Prometheus reporting

When compiled with optional support for mirage/prometheus, liquidsoap can export prometheus metrics.

The basic settings to enable exports are:

# Prometheus settings
settings.prometheus.server.set(true)
settings.prometheus.server.port.set(9090)

Common metrics, namely gauge, counter and summary are provided via the script language, as well as a specialized operator to track source’s latencies. A fully-featured implementation can be found at mbugeia/srt2hls

Basic operators

The 3 basic operators are:

prometheus.counter
prometheus.gauge
prometheus.summary

They share a similar type and API, which is as follows:

(help : string,
 ?namespace : string,
 ?subsystem : string,
 labels : [string],
 string) ->
   (label_values : [string]) -> 
     (float) -> unit

This type can be a little confusing. Here’s how it works: 1. First, one has to create a metric factory of a given type. For instance:

is_playing_metric = prometheus.gauge(labels=["source"],"liquidsoap_is_playing")

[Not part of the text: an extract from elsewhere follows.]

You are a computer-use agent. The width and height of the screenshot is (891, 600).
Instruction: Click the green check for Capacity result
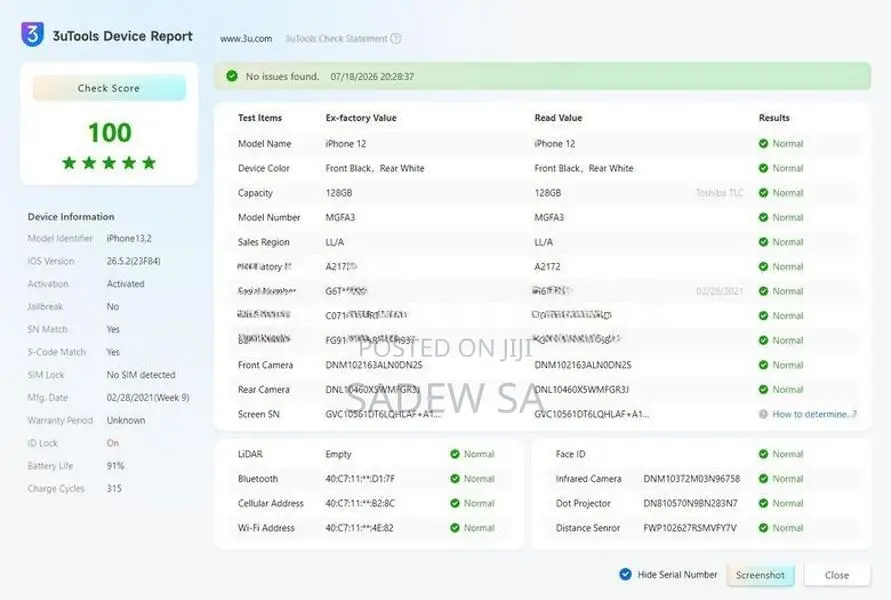point(763,193)
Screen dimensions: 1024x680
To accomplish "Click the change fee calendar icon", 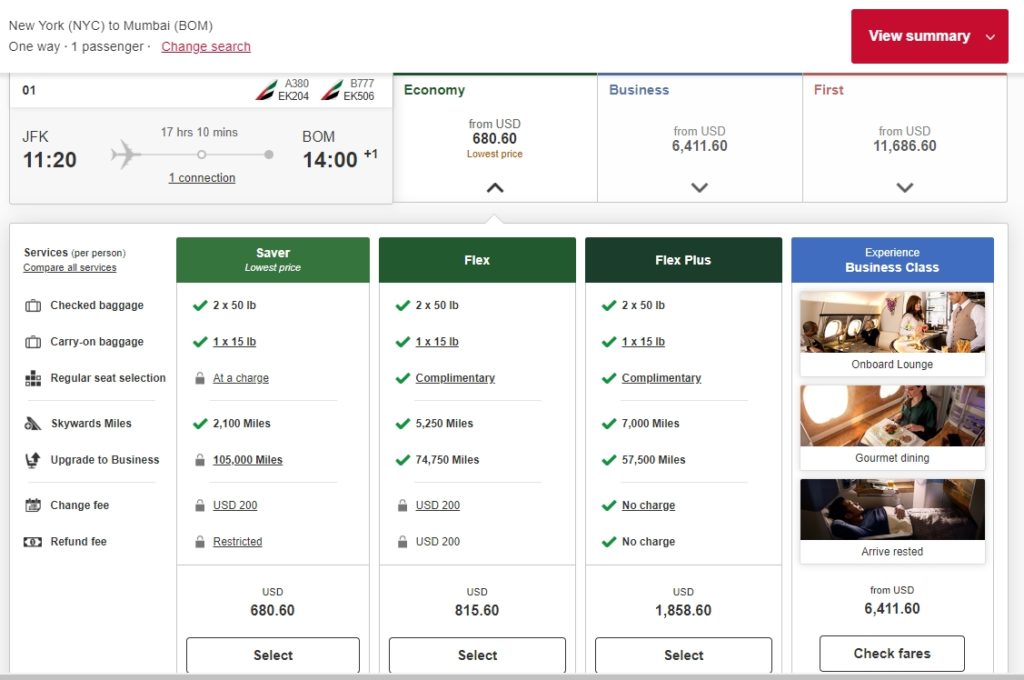I will click(33, 506).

Then, the metric factory can be used to instantiate speific metrics by passing the label’s values:

playlist = playlist(id="playlist", ...)
set_playlist_is_playing = is_playing_metric(label_values=["radio"])

The returned function is a setter for this metric, i.e.

For gauge metrics, it sets the gauge value
For counter metrics, it increases the counter value
For summary metrics, it registers an observation

Finally, the programmer can now use that callback to set the metric as desired. For instance here:

def check_if_ready(set_is_ready, source) =
  def callback() =
    if source.is_ready(source) then
      set_is_ready(1.)
    else
      set_is_ready(0.)
    end
    0.1
  end
  callback
end
thread.run.recurrent(delay=0.,check_if_ready(set_playlist_is_playing, playlist))

`prometheus.latency`

The prometheus.latency operator provides prometheus metrics describing the internal latency of a given source. It is fairly easy to use:

s = (...)
prometheus.latency(s)

The metrics are computed over a sliding window that can be defined as a parameter of the operator. Exported metrics are:

# Input metrics:
liquidsoap_input_latency{...} <value>
liquidsoap_input_max_latency{...} <value>
liquidsoap_input_peak_latency{...} <value>

# Output metrics:
liquidsoap_outputput_latency{...} <value>
liquidsoap_output_max_latency{...} <value>
liquidsoap_output_peak_latency{...} <value>

# Overall metrics:
liquidsoap_overall_latency{...} <value>
liquidsoap_overall_max_latency{...} <value>
liquidsoap_overall_peak_latency{...} <value>

The 3 different groups of values are:

input: metrics related to the time it takes to generate audio data
output: metrics related to the time it takes to output (encode and send) audio data
overall: the sum of all previous two groups

Each group of metrics is divided into 3 subsets:

Mean latency value over the sliding window
Max latency value over the sliding window
Peak latency since start

Latencies are reported over a frame’s duration, which is typically around 0.04 seconds. Thus, in a situation where liquidsoap does not observe latency catch-ups, the overall mean latency liquidsoap_overall_latency should always be near that value.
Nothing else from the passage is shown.